___ Excerpted data

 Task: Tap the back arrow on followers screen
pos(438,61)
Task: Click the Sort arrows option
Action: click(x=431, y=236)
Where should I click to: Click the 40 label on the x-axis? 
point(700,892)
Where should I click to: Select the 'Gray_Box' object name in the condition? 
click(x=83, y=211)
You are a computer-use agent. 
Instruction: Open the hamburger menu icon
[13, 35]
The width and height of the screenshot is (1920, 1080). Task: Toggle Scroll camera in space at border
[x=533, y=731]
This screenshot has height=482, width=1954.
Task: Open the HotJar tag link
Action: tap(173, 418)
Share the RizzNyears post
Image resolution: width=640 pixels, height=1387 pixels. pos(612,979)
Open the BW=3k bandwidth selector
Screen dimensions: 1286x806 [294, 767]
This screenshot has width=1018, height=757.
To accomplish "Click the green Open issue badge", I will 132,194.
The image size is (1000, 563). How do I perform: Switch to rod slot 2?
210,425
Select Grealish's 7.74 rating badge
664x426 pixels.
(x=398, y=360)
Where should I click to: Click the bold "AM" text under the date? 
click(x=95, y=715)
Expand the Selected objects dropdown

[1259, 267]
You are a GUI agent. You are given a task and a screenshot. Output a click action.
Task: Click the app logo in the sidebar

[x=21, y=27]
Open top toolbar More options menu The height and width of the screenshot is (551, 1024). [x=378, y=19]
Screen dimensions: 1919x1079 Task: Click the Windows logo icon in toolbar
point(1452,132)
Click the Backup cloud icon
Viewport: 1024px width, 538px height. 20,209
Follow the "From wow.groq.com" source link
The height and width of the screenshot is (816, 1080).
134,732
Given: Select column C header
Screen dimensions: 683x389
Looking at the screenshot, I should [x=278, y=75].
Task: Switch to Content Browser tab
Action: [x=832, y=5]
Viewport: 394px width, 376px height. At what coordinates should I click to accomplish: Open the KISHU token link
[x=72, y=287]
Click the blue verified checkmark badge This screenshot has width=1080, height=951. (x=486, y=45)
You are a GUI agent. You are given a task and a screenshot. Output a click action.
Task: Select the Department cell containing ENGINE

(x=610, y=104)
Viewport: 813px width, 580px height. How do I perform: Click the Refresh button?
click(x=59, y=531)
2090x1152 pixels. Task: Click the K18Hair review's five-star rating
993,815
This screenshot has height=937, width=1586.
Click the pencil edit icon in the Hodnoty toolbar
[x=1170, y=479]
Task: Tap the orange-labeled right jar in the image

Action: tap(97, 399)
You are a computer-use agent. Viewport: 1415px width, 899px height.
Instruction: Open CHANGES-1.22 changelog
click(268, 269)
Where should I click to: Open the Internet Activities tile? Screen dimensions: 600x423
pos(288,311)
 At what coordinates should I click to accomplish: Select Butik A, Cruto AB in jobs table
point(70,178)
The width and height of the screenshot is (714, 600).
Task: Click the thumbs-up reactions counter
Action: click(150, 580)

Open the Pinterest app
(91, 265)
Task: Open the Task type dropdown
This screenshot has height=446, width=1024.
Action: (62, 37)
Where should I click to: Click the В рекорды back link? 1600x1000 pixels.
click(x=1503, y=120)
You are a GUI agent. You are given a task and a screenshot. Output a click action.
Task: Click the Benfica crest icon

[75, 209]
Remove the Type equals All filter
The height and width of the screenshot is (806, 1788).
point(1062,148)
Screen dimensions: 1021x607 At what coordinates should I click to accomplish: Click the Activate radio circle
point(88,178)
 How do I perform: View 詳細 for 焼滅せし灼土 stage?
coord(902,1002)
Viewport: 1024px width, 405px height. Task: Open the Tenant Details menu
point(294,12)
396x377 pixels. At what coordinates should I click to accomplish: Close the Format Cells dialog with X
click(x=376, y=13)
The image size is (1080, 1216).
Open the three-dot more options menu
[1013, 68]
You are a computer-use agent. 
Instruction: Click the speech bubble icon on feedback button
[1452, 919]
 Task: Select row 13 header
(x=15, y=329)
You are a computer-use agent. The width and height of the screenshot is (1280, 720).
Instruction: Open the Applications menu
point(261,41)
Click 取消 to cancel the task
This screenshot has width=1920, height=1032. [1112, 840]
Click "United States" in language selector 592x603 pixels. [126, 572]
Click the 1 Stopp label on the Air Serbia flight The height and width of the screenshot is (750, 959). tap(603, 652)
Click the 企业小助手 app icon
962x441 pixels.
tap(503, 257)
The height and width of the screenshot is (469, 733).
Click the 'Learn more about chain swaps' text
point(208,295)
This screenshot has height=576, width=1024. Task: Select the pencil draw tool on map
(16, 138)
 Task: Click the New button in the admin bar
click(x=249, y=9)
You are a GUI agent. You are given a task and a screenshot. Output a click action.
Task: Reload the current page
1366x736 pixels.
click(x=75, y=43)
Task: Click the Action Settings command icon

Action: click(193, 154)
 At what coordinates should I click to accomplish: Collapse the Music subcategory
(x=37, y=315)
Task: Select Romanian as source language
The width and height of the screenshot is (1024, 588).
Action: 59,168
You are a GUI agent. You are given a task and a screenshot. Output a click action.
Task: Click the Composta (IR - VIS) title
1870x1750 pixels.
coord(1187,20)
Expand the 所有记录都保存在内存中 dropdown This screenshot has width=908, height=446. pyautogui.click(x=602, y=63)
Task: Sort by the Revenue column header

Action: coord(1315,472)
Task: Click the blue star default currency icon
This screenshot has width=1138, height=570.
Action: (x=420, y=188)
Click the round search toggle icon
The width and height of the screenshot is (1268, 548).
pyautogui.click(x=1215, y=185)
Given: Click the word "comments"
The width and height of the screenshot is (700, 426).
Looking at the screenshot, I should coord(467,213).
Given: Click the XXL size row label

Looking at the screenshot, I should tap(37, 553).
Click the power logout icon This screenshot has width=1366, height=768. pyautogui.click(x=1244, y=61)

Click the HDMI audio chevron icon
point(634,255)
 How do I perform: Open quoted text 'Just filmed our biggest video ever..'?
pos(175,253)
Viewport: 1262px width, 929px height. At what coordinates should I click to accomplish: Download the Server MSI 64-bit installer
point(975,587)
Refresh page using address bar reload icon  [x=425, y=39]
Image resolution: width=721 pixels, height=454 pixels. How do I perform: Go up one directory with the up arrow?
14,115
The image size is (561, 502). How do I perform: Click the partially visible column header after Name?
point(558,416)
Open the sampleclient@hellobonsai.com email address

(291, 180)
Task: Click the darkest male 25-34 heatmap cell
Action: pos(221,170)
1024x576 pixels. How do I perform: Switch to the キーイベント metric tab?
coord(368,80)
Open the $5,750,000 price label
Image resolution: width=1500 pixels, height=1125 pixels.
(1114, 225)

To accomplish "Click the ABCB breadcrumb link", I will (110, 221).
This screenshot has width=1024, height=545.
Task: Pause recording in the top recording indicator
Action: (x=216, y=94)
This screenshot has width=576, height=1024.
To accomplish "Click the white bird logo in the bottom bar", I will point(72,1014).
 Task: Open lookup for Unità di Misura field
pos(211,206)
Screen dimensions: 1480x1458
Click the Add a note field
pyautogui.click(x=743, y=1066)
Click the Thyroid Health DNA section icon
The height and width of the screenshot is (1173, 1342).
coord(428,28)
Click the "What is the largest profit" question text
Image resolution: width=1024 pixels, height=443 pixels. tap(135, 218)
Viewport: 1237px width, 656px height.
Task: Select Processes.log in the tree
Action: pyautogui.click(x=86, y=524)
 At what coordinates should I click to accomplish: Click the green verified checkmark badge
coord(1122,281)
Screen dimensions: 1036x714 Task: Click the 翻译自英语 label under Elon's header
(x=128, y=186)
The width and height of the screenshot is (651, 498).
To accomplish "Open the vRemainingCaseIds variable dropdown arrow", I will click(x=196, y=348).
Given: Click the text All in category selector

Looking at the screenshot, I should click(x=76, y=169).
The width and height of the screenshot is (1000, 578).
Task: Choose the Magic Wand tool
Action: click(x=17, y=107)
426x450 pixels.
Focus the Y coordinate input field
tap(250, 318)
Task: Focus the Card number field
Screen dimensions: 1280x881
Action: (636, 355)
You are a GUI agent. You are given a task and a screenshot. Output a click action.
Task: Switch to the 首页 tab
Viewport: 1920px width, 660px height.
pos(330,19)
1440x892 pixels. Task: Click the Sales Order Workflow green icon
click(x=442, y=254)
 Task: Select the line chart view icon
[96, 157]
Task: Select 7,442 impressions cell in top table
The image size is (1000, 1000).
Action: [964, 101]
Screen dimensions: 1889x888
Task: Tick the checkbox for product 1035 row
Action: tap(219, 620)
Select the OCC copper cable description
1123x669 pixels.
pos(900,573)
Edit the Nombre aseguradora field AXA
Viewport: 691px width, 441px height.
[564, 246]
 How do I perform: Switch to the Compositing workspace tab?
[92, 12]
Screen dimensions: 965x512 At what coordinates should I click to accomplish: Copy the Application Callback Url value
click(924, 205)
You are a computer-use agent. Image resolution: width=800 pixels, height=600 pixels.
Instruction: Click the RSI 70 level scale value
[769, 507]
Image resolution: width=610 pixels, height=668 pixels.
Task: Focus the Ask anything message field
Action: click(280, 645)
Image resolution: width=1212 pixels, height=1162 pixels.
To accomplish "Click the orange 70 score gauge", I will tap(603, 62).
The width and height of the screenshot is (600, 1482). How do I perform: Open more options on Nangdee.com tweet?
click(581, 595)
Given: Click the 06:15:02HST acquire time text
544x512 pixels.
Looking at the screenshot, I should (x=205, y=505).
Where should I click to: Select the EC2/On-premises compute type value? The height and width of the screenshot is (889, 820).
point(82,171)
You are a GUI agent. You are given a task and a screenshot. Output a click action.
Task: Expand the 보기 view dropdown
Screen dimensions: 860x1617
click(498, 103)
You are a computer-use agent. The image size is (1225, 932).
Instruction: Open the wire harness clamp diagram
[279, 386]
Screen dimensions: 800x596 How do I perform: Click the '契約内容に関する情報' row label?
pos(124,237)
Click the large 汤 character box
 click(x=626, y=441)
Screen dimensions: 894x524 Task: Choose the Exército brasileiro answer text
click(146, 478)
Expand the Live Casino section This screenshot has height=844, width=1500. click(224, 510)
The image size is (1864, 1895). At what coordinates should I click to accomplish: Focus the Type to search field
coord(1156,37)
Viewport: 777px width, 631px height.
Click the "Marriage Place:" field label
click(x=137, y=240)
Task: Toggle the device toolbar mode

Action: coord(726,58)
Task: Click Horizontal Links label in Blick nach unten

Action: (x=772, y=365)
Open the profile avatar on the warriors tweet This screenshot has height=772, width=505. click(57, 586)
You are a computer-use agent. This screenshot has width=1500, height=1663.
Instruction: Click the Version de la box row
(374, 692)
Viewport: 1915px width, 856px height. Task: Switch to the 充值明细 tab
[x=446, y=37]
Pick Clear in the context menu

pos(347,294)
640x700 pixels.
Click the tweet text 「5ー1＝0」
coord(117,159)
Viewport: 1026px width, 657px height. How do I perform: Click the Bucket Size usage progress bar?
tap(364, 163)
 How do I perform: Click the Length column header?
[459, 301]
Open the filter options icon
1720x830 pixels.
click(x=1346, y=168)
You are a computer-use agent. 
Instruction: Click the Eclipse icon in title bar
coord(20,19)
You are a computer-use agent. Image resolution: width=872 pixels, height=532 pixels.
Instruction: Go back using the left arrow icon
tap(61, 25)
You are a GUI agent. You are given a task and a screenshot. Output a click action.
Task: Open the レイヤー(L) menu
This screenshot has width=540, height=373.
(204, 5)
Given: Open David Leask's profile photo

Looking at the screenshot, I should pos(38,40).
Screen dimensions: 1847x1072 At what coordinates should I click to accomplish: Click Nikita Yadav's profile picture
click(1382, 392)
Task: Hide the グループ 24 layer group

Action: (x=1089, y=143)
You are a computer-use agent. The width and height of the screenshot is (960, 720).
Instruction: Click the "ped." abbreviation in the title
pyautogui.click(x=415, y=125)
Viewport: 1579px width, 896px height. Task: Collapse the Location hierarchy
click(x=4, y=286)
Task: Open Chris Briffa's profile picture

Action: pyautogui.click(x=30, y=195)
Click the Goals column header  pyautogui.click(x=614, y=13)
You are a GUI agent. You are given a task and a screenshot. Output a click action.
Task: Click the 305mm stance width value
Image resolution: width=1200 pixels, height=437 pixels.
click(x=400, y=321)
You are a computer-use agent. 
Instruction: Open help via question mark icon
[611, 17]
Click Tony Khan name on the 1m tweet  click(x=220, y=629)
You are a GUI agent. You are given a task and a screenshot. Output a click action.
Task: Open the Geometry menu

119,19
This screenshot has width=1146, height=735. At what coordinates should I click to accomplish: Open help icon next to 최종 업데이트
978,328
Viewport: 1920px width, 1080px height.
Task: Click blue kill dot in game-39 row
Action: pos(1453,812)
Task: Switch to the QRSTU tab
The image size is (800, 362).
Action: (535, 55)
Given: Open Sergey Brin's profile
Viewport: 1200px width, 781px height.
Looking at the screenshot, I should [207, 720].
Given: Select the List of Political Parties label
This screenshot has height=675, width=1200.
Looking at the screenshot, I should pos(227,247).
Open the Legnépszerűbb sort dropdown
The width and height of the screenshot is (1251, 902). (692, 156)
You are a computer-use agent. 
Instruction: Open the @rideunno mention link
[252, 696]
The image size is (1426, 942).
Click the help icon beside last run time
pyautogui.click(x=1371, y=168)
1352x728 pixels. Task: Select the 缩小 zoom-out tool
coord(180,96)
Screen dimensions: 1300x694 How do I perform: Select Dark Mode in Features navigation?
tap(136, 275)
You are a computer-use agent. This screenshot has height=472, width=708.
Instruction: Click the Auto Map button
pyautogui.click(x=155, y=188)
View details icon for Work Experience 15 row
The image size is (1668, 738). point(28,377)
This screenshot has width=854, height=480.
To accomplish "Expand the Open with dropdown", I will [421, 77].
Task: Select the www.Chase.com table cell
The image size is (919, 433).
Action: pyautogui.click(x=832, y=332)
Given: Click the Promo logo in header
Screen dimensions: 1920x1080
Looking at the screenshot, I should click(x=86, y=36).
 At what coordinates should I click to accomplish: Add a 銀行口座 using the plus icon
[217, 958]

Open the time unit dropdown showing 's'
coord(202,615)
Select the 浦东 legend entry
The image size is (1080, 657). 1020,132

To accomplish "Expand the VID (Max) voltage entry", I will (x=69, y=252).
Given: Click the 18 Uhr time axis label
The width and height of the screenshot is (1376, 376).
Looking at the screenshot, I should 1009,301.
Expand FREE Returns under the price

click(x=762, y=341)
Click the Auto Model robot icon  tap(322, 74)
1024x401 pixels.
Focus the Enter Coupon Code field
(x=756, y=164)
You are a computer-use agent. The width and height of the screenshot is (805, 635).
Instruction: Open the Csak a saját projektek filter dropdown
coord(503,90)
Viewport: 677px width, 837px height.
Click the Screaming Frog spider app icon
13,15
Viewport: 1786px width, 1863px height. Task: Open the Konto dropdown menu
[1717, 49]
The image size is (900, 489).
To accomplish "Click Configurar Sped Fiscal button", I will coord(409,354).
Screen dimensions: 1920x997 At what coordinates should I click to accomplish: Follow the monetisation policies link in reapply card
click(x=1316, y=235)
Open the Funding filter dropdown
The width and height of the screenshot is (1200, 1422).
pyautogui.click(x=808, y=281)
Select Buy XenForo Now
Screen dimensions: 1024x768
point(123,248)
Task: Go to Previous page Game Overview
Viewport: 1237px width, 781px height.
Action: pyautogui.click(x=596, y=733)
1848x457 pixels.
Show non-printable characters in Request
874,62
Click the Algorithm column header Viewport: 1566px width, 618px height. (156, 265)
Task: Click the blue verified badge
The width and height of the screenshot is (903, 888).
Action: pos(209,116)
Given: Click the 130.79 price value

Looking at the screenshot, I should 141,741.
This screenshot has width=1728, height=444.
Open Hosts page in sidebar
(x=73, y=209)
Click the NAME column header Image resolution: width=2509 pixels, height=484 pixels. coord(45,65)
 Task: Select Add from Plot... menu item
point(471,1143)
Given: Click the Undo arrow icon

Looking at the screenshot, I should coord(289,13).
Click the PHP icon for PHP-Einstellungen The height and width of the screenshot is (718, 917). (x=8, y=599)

______

> [Exercise requirements]: From the entries above, print the lines beginning at the one with "Where should I click to: Select the EC2/On-premises" and stopping after the one with "Task: Expand the 보기 view dropdown", exactly as written and with nothing else.

> [Written solution]:
Where should I click to: Select the EC2/On-premises compute type value? The height and width of the screenshot is (889, 820).
point(82,171)
You are a GUI agent. You are given a task and a screenshot. Output a click action.
Task: Expand the 보기 view dropdown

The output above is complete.